Meantime, Michigan corporations have moved on their own to afford protections. According to the Human Rights Campaign, Chrysler Group, Ford Motor Co., General Motors Co., Herman Miller Inc., Dow Chemical Co., Kellogg Co. and Whirlpool Corp., have robust non-discrimination hiring policies to protect gender identity or expression and sexual orientation and provide partner health benefits equivalent of spouse health benefits.
More than a dozen cities, including Grand Rapids, East Lansing, Flint, Detroit and Traverse City, have passed ordinances prohibiting discrimination on the basis of sexual orientation. About 20 states have laws banning discrimination on the basis of sexual orientation.
The economic argument – and the test case of one teenager
Such policies simply make good economic sense, according to gay-rights advocates.

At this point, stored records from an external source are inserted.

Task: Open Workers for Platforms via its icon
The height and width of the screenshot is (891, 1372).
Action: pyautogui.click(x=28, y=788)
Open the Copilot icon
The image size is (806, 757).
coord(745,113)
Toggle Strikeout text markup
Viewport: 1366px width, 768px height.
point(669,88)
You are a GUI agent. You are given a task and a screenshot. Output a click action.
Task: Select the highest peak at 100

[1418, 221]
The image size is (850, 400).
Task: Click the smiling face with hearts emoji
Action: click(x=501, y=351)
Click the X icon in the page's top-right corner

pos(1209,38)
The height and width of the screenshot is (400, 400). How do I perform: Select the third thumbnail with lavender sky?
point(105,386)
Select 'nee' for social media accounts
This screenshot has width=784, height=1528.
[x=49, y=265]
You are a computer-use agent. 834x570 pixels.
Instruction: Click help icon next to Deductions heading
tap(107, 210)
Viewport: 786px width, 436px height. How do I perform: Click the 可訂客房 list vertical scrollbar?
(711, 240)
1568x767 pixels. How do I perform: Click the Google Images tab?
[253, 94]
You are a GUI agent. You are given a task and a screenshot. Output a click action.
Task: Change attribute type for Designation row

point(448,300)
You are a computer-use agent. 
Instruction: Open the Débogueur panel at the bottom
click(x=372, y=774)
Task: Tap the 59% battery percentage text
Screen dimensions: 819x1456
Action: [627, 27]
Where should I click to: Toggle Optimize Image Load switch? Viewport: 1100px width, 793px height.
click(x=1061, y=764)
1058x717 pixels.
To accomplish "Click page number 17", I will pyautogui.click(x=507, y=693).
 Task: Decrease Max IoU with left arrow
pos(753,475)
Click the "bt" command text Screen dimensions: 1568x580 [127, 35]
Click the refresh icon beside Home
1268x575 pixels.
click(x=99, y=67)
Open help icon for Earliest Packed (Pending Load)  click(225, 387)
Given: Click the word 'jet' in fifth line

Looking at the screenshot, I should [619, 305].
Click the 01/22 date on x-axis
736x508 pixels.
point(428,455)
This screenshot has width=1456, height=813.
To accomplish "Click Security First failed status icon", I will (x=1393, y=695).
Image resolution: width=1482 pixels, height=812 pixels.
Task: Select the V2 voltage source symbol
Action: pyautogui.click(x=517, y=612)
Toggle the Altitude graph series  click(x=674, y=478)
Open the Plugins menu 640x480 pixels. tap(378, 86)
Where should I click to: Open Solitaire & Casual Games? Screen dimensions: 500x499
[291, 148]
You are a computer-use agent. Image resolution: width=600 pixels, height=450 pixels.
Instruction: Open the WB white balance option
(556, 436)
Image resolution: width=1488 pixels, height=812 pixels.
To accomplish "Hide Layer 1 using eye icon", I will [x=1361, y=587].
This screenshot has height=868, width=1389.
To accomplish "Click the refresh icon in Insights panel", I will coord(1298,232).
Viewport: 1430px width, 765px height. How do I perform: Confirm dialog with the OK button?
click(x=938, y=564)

In 2010, Jeff Padnos, president of Louis Padnos Iron & Metal in Holland, spoke out in favor of a proposal in that city to extend equal protection to gay and lesbians. The proposal was defeated 5-4 by the city council.
“As we try to grow and diversity our economy, this is going to be a factor that people are looking at in terms of where they choose to be,” he told the Grand Rapids Press. “It's symbolic of what kind of place we want to be. Do we want to be inclusive or understanding or not?”
Echoing that assertion, the Michigan Department of Civil Rights in January issued findings based on public forums, surveys and archival research that lack of employment and other protection for gay workers prompts professionals and college students to leave the state for more welcome environments.
That may include Brighton High School graduate Lauren Jasenak.
In July 2012, Jasenak was working as a counselor at a Boy Scout camp east of Flint when she was summoned into the office of the camp manager. After repeatedly being pressed, she recalled, she acknowledged she is gay. She was asked to sign a letter stating she had violated Scout policy and was told to leave that night.
The Boy Scouts of America has since voted to lift a policy banning gay children and teens from joining the organization. But openly gay adults are still banned from participating as leaders.
“If anything, this taught me to keep fighting,” said Jasenak, 19, who found work this summer as a camp counselor for another organization.
But Jasenak, 19, a student at Washtenaw Community College with plans for a teaching career, doubts she will remain in her home state unless things change.
“I'm not going to limit myself to this state when it comes to finding a job. I will especially be looking for jobs in states where it isn't legal to fire me for my sexual orientation.”